◆ **Stated exercise**
Reproduce the listing below word for word, from its first line down through the line that contains "Looking at the screenshot, I should click(130, 28).", including both ends.
:: Data rows ::
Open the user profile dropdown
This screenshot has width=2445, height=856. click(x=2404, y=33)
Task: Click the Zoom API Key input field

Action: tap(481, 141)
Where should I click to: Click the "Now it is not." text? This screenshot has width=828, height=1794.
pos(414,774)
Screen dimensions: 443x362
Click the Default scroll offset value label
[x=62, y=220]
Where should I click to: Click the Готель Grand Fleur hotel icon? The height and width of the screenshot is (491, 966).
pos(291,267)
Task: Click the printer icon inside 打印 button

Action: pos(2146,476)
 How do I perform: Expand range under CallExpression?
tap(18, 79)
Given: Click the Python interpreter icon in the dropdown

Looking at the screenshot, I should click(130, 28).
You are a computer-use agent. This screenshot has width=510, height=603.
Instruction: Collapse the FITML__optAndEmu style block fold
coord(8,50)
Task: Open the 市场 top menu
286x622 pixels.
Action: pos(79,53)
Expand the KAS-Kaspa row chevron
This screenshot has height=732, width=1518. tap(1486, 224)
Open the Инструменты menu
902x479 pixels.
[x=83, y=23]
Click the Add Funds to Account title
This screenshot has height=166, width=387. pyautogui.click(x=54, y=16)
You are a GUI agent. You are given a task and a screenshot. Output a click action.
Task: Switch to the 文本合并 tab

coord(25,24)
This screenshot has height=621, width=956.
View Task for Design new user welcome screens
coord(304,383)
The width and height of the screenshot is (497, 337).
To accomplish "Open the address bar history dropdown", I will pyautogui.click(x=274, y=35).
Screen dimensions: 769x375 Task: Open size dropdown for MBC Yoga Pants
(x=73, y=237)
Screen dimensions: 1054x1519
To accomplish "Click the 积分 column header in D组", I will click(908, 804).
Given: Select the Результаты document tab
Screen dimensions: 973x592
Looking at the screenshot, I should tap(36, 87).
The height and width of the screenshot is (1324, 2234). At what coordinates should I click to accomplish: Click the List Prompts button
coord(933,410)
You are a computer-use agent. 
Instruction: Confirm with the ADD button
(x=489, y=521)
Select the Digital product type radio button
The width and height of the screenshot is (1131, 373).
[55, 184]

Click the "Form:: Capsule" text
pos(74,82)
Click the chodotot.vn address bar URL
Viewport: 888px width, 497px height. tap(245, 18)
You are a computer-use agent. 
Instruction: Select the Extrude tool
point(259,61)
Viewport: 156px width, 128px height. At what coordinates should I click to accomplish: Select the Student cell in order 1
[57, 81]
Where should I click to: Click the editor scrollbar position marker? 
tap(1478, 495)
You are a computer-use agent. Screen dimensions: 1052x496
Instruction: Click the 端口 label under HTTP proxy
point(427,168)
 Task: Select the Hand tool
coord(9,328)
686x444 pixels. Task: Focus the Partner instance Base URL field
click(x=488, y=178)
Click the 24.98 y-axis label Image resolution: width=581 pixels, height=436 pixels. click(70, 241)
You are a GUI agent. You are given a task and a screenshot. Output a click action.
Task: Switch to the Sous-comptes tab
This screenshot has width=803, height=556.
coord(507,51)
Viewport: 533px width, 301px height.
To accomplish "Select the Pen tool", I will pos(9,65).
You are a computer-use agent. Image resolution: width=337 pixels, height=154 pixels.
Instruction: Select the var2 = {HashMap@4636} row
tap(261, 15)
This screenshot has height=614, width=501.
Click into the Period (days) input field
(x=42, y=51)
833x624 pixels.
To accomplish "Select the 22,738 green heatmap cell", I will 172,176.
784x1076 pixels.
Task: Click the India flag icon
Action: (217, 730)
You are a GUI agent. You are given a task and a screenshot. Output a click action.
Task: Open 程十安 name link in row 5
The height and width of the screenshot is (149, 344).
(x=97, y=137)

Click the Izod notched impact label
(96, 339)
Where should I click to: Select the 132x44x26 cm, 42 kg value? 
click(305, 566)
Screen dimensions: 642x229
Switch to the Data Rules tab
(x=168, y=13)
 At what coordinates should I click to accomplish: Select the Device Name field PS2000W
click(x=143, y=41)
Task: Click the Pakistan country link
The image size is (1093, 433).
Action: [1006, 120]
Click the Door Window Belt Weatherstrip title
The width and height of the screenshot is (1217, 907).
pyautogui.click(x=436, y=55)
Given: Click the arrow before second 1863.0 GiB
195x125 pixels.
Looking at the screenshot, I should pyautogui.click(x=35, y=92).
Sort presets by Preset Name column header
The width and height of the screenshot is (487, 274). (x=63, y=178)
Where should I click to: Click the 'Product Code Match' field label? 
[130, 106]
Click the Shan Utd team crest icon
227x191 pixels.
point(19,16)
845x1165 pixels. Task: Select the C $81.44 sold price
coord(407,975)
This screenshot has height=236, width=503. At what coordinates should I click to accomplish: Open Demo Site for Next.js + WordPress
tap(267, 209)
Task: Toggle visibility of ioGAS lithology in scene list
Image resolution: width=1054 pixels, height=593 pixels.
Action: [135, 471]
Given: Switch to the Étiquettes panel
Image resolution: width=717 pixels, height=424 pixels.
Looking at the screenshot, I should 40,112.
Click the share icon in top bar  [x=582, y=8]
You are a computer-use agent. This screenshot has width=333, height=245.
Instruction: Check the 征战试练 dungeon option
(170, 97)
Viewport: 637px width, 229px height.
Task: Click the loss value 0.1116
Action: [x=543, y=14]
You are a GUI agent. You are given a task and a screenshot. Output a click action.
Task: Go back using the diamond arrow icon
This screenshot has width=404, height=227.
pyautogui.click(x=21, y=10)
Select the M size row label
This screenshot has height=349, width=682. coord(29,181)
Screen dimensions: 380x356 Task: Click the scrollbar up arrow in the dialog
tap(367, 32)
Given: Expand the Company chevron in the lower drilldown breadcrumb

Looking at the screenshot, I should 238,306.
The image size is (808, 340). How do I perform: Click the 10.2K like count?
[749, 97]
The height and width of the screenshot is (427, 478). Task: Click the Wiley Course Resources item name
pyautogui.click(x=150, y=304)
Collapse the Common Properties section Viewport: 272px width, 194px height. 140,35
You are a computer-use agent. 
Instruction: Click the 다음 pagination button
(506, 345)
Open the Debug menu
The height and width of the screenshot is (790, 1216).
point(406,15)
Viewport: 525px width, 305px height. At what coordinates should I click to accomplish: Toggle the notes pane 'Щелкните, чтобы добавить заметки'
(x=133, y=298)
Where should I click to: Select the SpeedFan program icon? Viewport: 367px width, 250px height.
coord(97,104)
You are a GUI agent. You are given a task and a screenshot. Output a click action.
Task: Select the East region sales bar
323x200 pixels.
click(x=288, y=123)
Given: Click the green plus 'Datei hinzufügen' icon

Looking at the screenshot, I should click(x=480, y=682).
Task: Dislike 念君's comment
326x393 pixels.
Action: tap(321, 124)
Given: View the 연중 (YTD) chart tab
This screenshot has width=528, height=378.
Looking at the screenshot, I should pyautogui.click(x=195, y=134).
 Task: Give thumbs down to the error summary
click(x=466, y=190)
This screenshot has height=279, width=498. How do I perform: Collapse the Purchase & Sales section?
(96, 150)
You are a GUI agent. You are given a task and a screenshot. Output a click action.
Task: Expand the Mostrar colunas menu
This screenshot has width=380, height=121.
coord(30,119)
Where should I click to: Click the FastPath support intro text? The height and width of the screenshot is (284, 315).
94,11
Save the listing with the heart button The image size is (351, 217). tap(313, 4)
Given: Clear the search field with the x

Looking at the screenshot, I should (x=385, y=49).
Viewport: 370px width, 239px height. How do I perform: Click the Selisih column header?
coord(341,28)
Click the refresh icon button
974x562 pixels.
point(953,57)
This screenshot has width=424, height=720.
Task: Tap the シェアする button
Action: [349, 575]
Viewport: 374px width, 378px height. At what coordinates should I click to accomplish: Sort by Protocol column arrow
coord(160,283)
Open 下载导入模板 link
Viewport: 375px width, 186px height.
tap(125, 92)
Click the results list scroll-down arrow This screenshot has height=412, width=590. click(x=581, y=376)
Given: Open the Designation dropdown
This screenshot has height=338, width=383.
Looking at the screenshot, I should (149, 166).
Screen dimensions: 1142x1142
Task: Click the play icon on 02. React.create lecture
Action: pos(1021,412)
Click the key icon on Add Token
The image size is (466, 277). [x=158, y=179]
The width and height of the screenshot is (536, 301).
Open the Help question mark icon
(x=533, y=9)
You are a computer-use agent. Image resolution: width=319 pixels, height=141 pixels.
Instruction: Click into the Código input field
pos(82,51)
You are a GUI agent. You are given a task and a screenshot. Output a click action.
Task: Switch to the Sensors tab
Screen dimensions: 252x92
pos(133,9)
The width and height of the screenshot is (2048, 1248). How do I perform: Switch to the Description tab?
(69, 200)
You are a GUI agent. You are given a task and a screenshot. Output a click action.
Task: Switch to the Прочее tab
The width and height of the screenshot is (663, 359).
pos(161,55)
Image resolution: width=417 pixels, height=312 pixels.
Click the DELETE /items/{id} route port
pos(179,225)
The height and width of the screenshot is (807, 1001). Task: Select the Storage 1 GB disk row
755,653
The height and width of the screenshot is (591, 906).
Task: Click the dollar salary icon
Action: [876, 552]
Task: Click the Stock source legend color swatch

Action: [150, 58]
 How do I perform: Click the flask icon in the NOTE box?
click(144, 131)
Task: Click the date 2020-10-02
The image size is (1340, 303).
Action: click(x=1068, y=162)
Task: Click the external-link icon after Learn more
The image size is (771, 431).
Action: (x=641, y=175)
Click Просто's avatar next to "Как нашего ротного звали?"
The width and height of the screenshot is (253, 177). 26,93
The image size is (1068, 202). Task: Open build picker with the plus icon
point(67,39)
:::
◆ **Answer to the exercise**
Open the user profile dropdown
This screenshot has width=2445, height=856. click(x=2404, y=33)
Task: Click the Zoom API Key input field

Action: tap(481, 141)
Where should I click to: Click the "Now it is not." text? This screenshot has width=828, height=1794.
pos(414,774)
Screen dimensions: 443x362
Click the Default scroll offset value label
[x=62, y=220]
Where should I click to: Click the Готель Grand Fleur hotel icon? The height and width of the screenshot is (491, 966).
pos(291,267)
Task: Click the printer icon inside 打印 button

Action: pos(2146,476)
 How do I perform: Expand range under CallExpression?
tap(18, 79)
Given: Click the Python interpreter icon in the dropdown

Looking at the screenshot, I should click(130, 28).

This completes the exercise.